▸ **PROBLEM TO WORK ON**
Please copy the records below, swapping "condition ring" for "status ring" and leaving everything else unchanged.

▸ **Records in a dataset**
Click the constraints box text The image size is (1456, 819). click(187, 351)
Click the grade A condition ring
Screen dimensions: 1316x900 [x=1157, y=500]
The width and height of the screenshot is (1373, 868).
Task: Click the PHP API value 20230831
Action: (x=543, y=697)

▸ **RESULT FOR THIS TASK**
Click the constraints box text The image size is (1456, 819). click(187, 351)
Click the grade A status ring
Screen dimensions: 1316x900 [x=1157, y=500]
The width and height of the screenshot is (1373, 868).
Task: Click the PHP API value 20230831
Action: (x=543, y=697)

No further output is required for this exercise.